Van der Wal sluit inzet transitiefonds niet uit bij onteigening
Minister Christianne van der Wal (Natuur en Stikstof) wil en kan niet beloven dat geld uit het transitiefonds nooit zal worden gebruikt om bijvoorbeeld boeren te onteigenen. Dit geldt ook voor andere maatregelen om boeren te verplichten iets te doen, of juist te laten, om de afgesproken stikstofreductie te halen, schrijft de minister aan de Tweede Kamer.

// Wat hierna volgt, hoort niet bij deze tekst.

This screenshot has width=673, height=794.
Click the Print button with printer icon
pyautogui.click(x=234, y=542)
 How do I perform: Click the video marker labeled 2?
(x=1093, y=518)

De BoerBurgerBeweging (BBB) wil dat er een verbod komt op het inzetten van geld uit het transitiefonds voor dwangmaatregelen. Zo’n verbod moet wat BBB betreft in de Wet Transitiefonds worden opgenomen. In die wet wordt de grondslag voor het fonds, waarvoor ruim 24 miljard euro is gereserveerd, vastgelegd. De Tweede Kamer stemt dinsdag over de motie van BBB-fractievoorzitter Caroline van der Plas. Zij heeft eerder aangegeven tegen de wet te gaan stemmen als haar motie wordt verworpen.

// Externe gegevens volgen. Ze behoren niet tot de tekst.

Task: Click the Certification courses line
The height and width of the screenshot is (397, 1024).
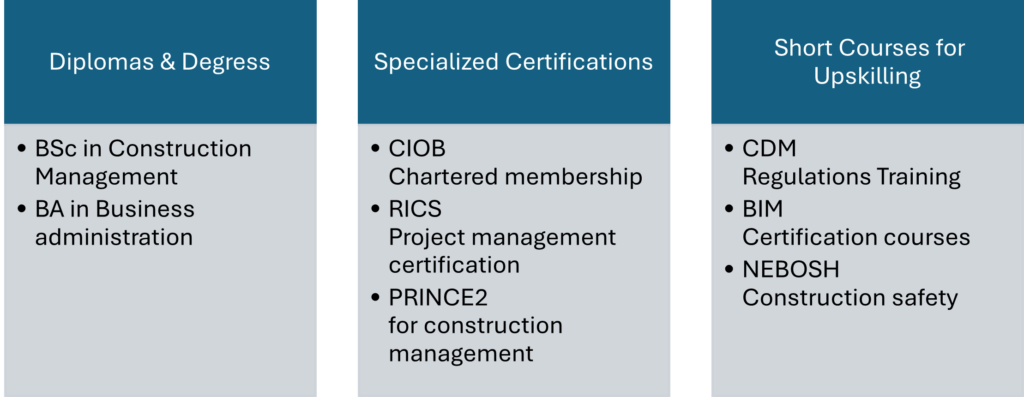Action: [x=856, y=237]
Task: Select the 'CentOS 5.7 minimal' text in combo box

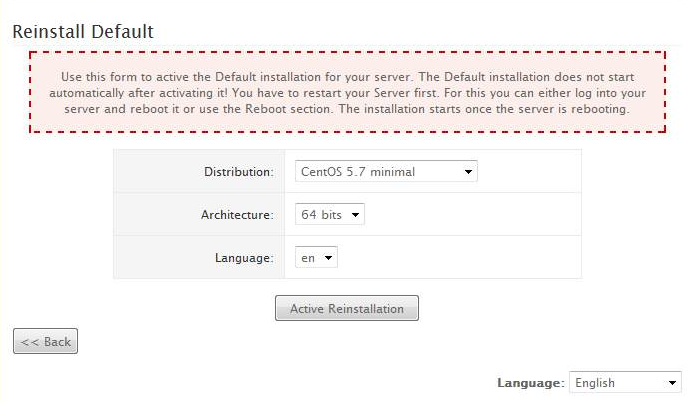Action: [358, 172]
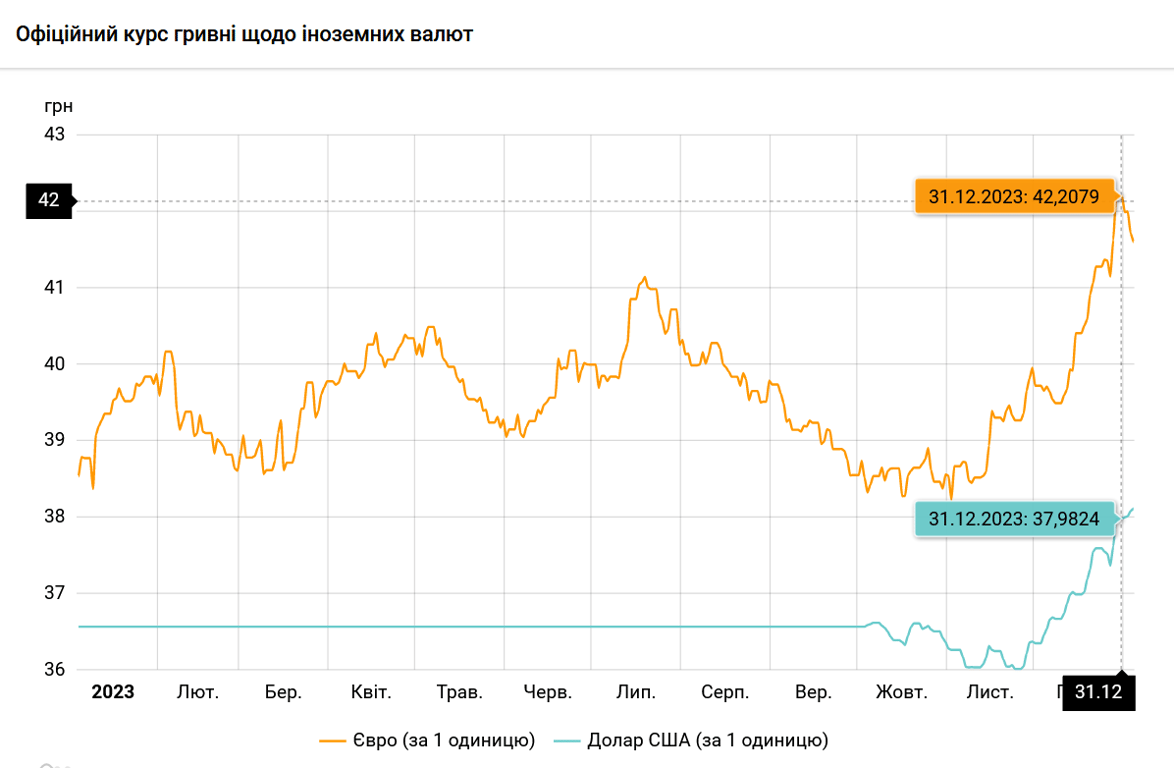Viewport: 1174px width, 768px height.
Task: Select the Черв. month label
Action: tap(548, 692)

De motie zal naar verwachting dinsdag in de Tweede Kamer worden verworpen en de wet aangenomen. In de nieuwe Eerste Kamer, die op 30 mei wordt gekozen, liggen de verhoudingen echter compleet anders. BBB zal daar vanuit het niets waarschijnlijk 17 van de 75 zetels behalen. De minderheid die de coalitiepartijen nu al in de senaat hebben, zal nog verder slinken. De stemmen van BBB zijn belangrijk om de wet er in de Eerste Kamer doorheen te krijgen.

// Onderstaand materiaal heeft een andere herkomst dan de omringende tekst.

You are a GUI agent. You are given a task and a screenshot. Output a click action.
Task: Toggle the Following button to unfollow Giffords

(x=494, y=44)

Van der Wal grijpt het liefst ook niet naar het „verplichtend instrumentarium”, zoals onteigening of het intrekken van vergunningen, schrijft ze aan de Kamer. „Het idee dat de overheid een boerenbedrijf, dat soms al vele generaties in de familie is, zou dwingen te stoppen, is voor velen een gruwel. Dat is het ook voor mij als minister.”
„Ik vind het echter geen eerlijk verhaal als ik zou beloven dat de inzet van deze instrumenten helemaal uitgesloten kan worden”, schrijft de minister tegelijkertijd. „Als gevolg van rechterlijke uitspraken kan het bijvoorbeeld onontkoombaar zijn dat vergunningen worden ingetrokken of worden beperkt. Ook kan de inzet van verplichtend instrumentarium noodzakelijk zijn ter ondersteuning van breed gedragen plannen.”